DESCRIPTION OF THE TASK: Only the lines from the one holding "Task: Open the shopping cart icon" through the end of the records below are to be reproduced exactly, and pictures are to be omitted.

DATA PROVIDED:
━━━

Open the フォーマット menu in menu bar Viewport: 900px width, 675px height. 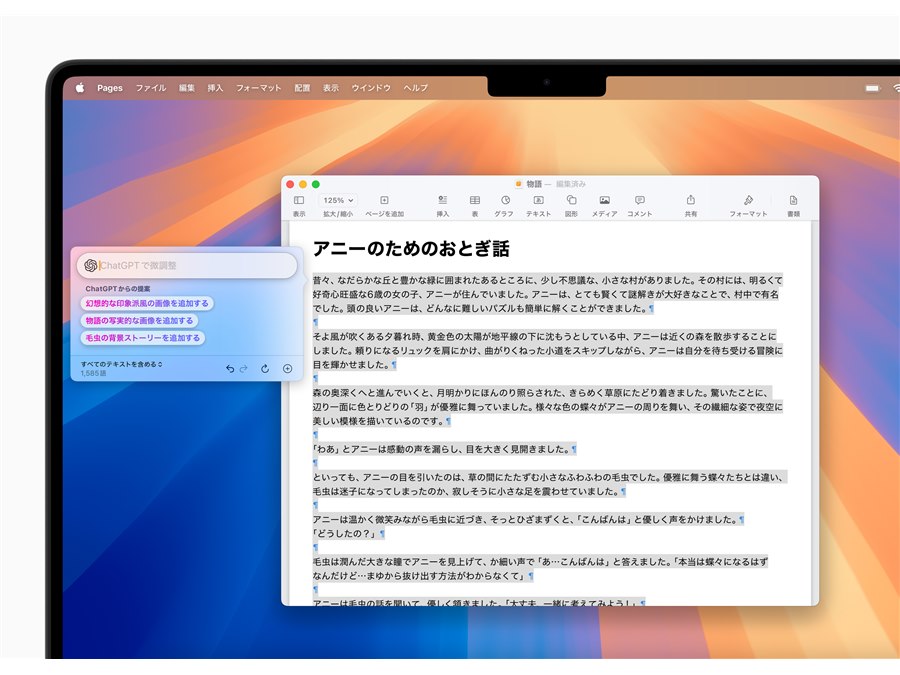(258, 88)
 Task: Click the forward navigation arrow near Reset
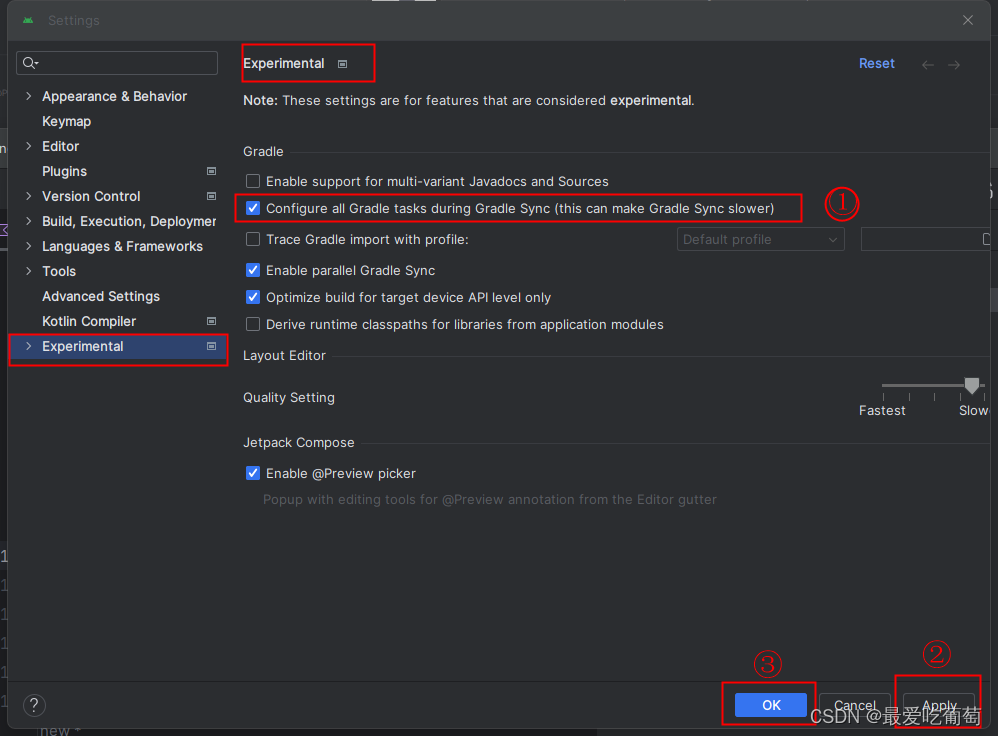(953, 63)
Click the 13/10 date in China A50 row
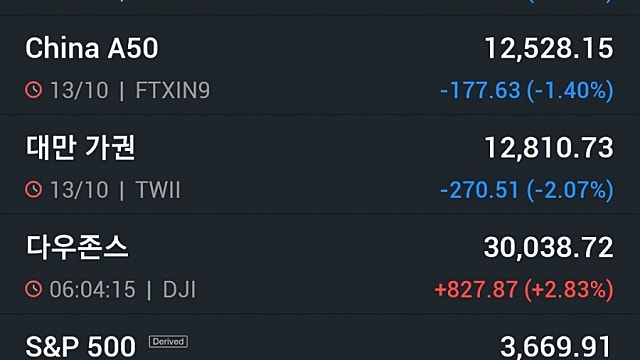640x360 pixels. (x=79, y=90)
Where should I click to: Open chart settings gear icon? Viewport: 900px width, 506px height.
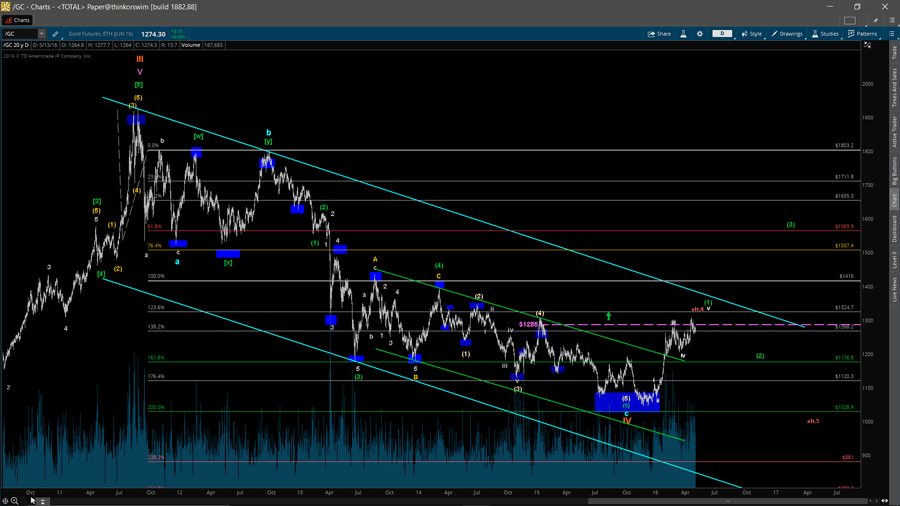tap(700, 34)
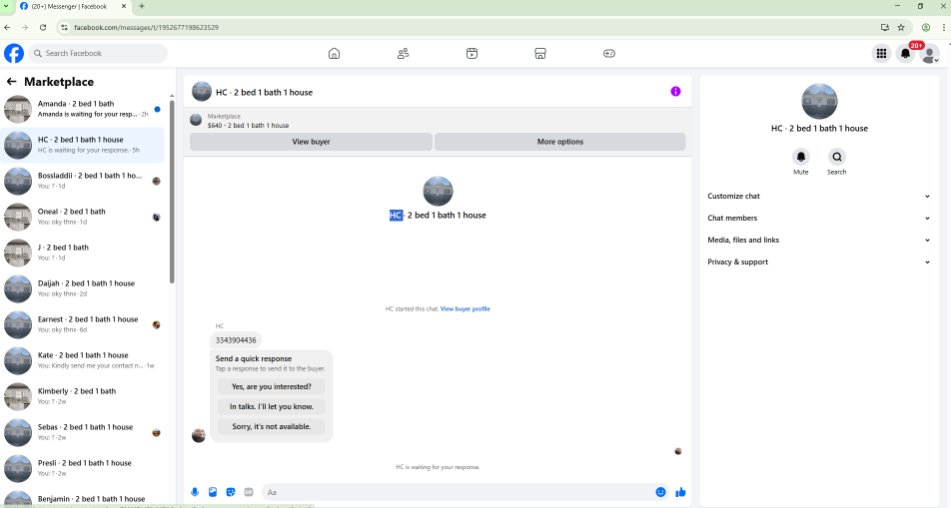Click the Aa message input field
Image resolution: width=951 pixels, height=508 pixels.
pyautogui.click(x=456, y=492)

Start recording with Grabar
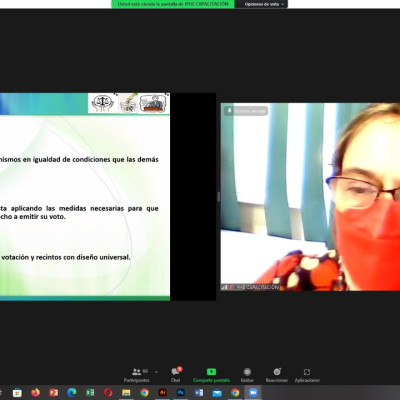[247, 375]
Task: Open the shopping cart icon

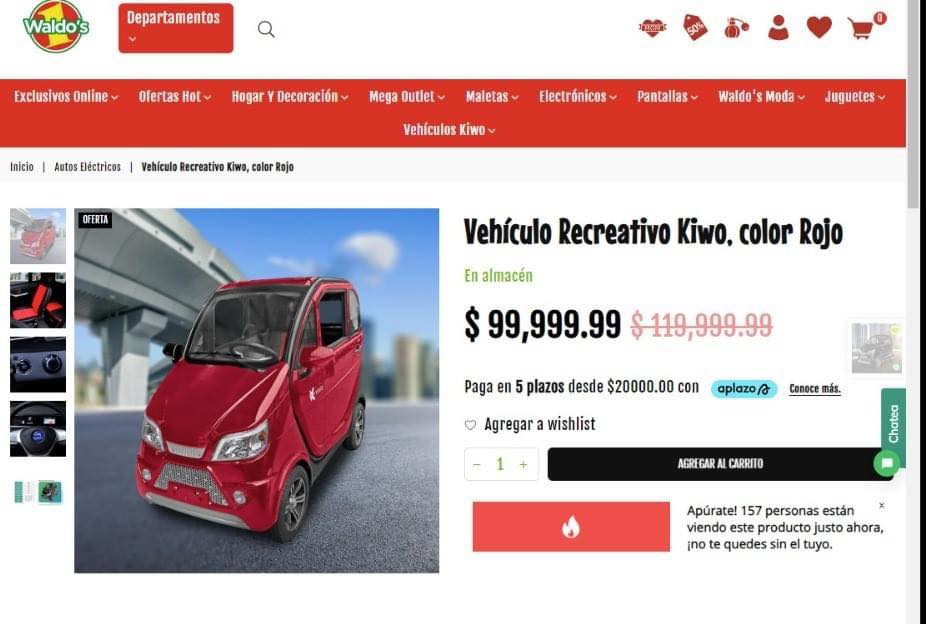Action: click(x=861, y=28)
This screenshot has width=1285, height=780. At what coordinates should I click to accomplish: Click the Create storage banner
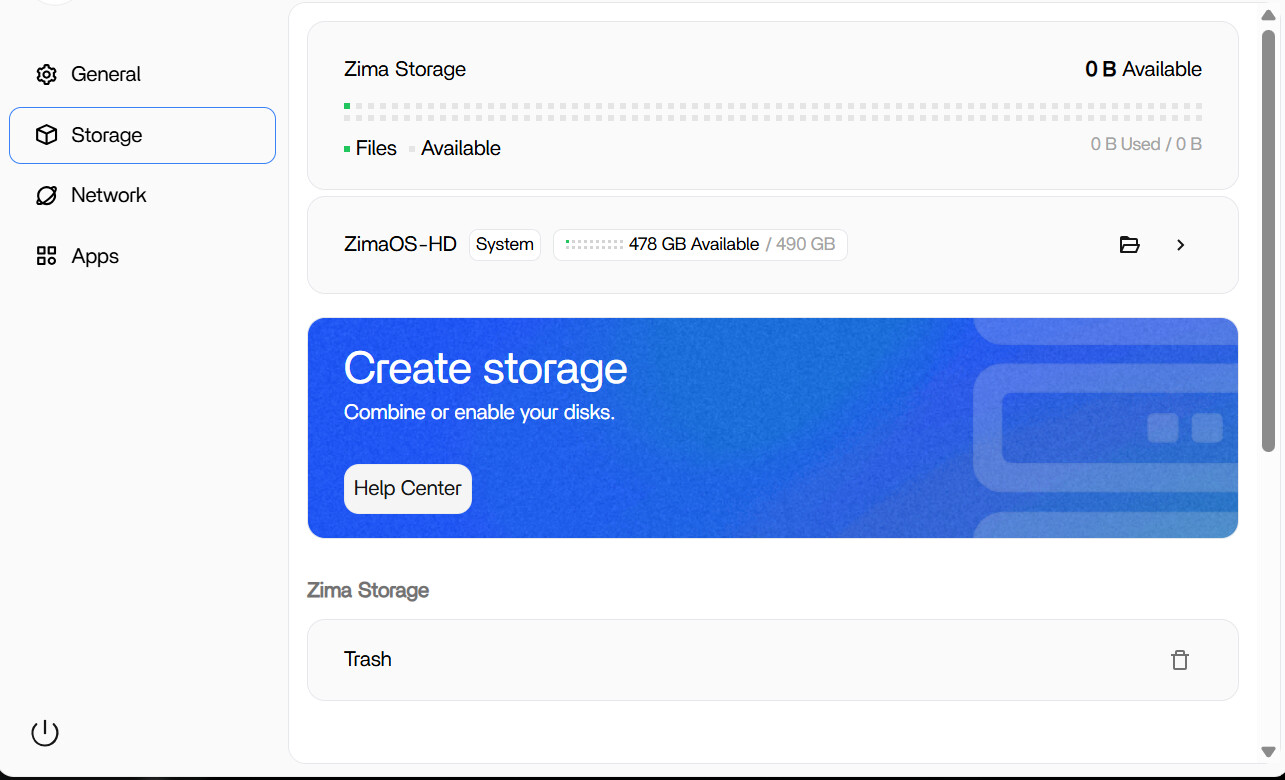coord(773,428)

━━━

TASK RESPONSE:
Task: Open the shopping cart icon

Action: click(x=861, y=28)
This screenshot has width=1285, height=780. At what coordinates should I click to accomplish: Click the Create storage banner
coord(773,428)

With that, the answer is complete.